Official data suggests a shortage of beds in district and medical college hospitals.

Source: Health on the March, 2016-17 & 2017-18.

The significant strain on hospital resources highlights the need to examine referral statistics.

The image below shows the percentage of discharged patients who were referred out in 2016. It reveals that the highest referral rates have been from sub-divisional and state general hospitals, followed by rural hospitals and block-level primary health centres.

Notably, over 18% of discharged patients in sub-divisional or state general hospitals are referred to district and medical college hospitals, which already experience bed shortages.

Source: Health on the March 2016-17 & 2017-18.

Social researcher Kumar Rana also notes that healthcare facilities in West Bengal are largely reliant on the tertiary sector, highlighting the vulnerable state of primary healthcare services.

A reasonable demand

This official data merely skims the surface of the complex issues currently confronting the healthcare system in West Bengal. Nevertheless, the healthcare metrics discussed here highlight the uneven distribution of healthcare infrastructure within the state, shortages, and frequent referrals to higher-level facilities located in specific regions and urban areas, necessitating travel for necessary care.

This situation often leaves patients and their families dealing with high costs, delays and significant uncertainty and confusion. The result is not only a threat to patient health, but also a potential erosion of trust between patients and healthcare professionals.

The healthcare system in West Bengal and India as a whole grapples with significant resource constraints and a shortage of medical professionals. Meeting the diverse needs of a vast population with limited means often compromises patient safety and healthcare providers’ working conditions, exacerbating potential patient-provider conflicts.

A practical and effective step to help patients and their families navigate the healthcare system for appropriate care would be to establish a central referral system and digital bed vacancy monitoring – demands 3 and 4 of the junior doctors.

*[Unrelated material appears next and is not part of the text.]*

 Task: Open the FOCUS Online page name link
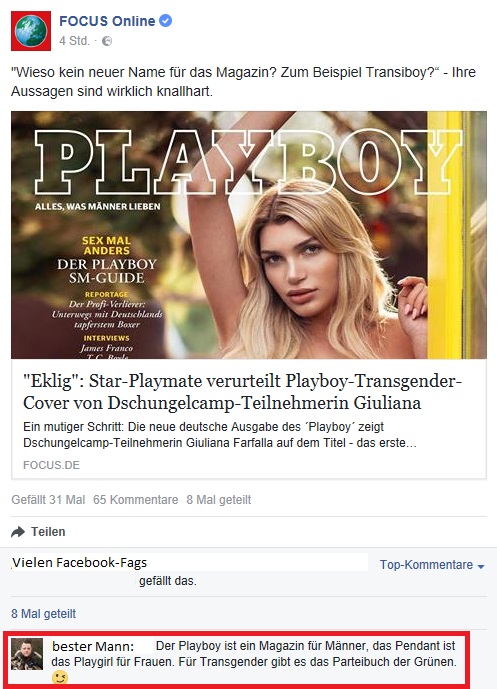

A central referral system would streamline patient flow towards appropriate hospitals and specialists, while a digital bed vacancy monitoring system would provide real-time information about the availability of beds in facilities. These systems could efficiently narrow the gap between demand and supply, enhance service delivery, prevent life-threatening delays and foster trust between providers and patients.

The recent launch of the pilot project for the central referral system by the West Bengal government in the South 24 Parganas marks a positive first step.

Debolina Biswas is an assistant professor of economics at a college affiliated with the University of Calcutta. Soumava Basu earned his PhD in economics from the University of Utah and is now a researcher in the US. The views of the authors do not represent the position of their affiliated institutions.

*This data is accessed from Health on the March, a report published annually by the West Bengal health department that offers detailed data and insight into the state’s health system. It covers health outcomes, financing, infrastructure utilisation and policy developments. However, the last published report is for 2018. Even though it may not reflect the exact present scenario, we use it to get a broad idea of the state of healthcare in West Bengal.

On the other hand, the recent trend is available in Health Dynamics of India 2022-23, a publication by the Union government. However, this report focuses heavily on primary healthcare facilities and does not give an idea of crucial indicators such as the population per bed, the referral percentage, etc. In the absence of current data, this article takes data from the last available publication, i.e. Health on the March 2018.

However, data related to the population per bed, the bed occupancy ratio and the referred percentage are taken for 2016, as in the 2017 data, the bed occupancy ratio appeared to be zero for the SSKM hospital, which seems to be erroneous. All other indicators are chosen from 2016 data for parity purposes.